ABOUT THIS EXERCISE |
The reply needs the lines from the one containing "You are a computer-use agent." through the end of the material, each repeated exactly, and no pictures.
=== THE DATA ===
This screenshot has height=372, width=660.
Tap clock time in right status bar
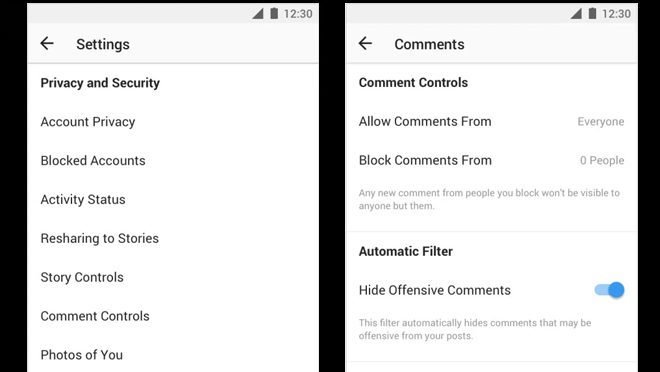coord(616,14)
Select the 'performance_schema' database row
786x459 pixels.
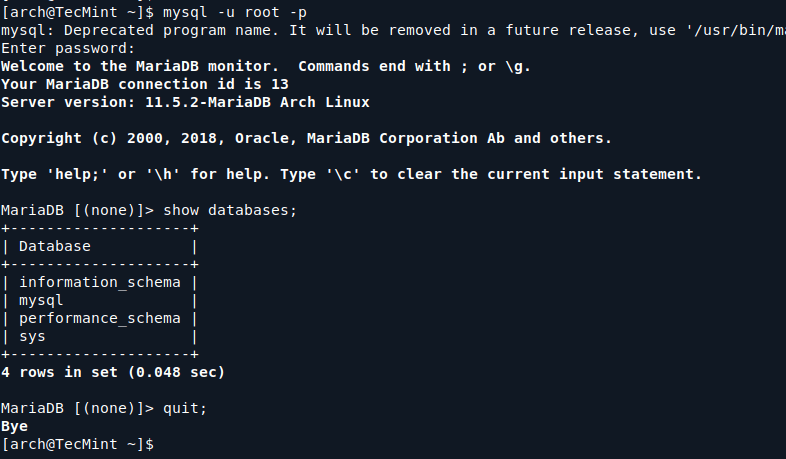(x=100, y=318)
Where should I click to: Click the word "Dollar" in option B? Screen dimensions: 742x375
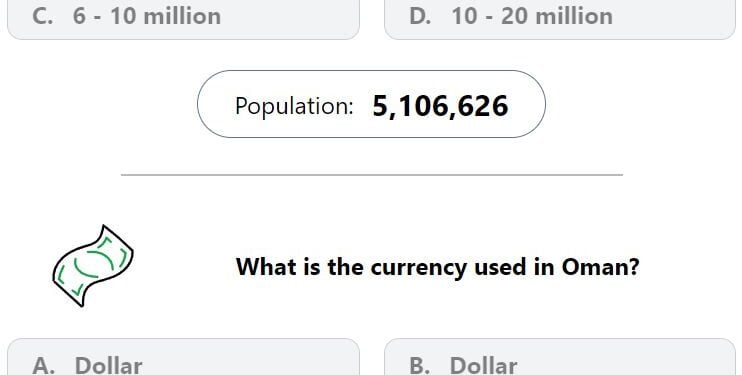[483, 366]
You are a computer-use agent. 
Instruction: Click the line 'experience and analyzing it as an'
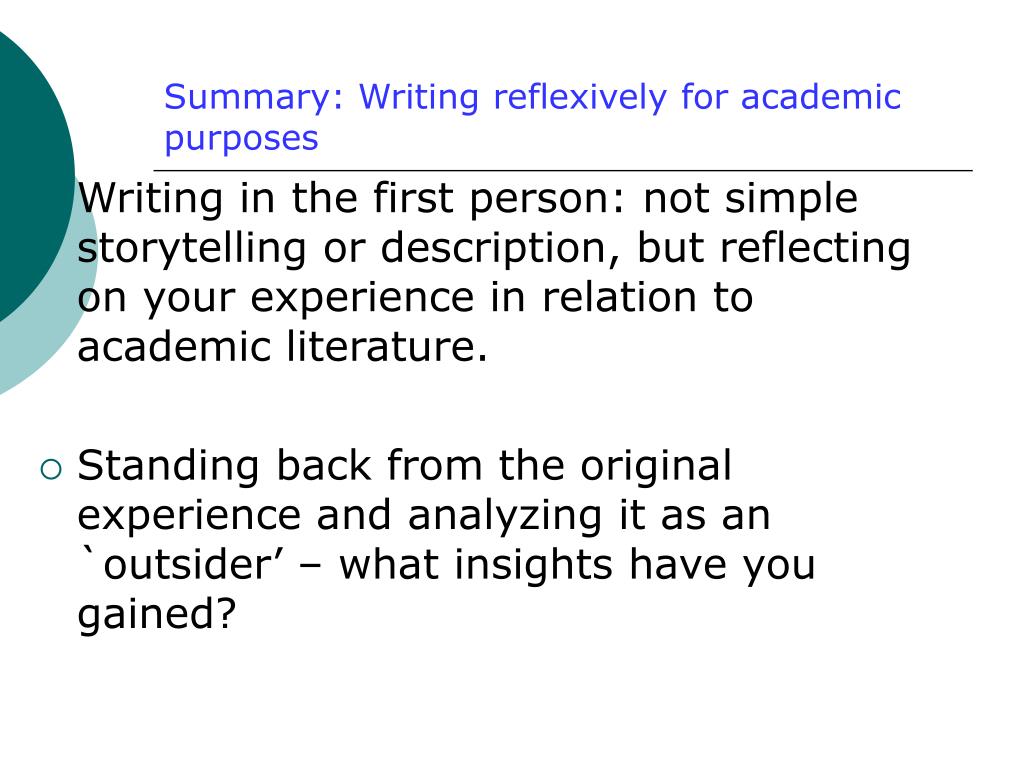tap(424, 516)
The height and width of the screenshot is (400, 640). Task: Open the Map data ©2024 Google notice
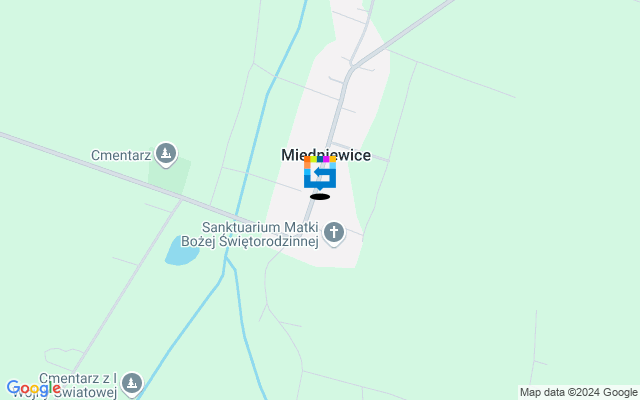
===
ANSWER TO THIS PROBLEM |
You are a computer-use agent. 
Instruction: Click the line 'experience and analyzing it as an'
tap(424, 516)
The height and width of the screenshot is (400, 640). Task: Open the Map data ©2024 Google notice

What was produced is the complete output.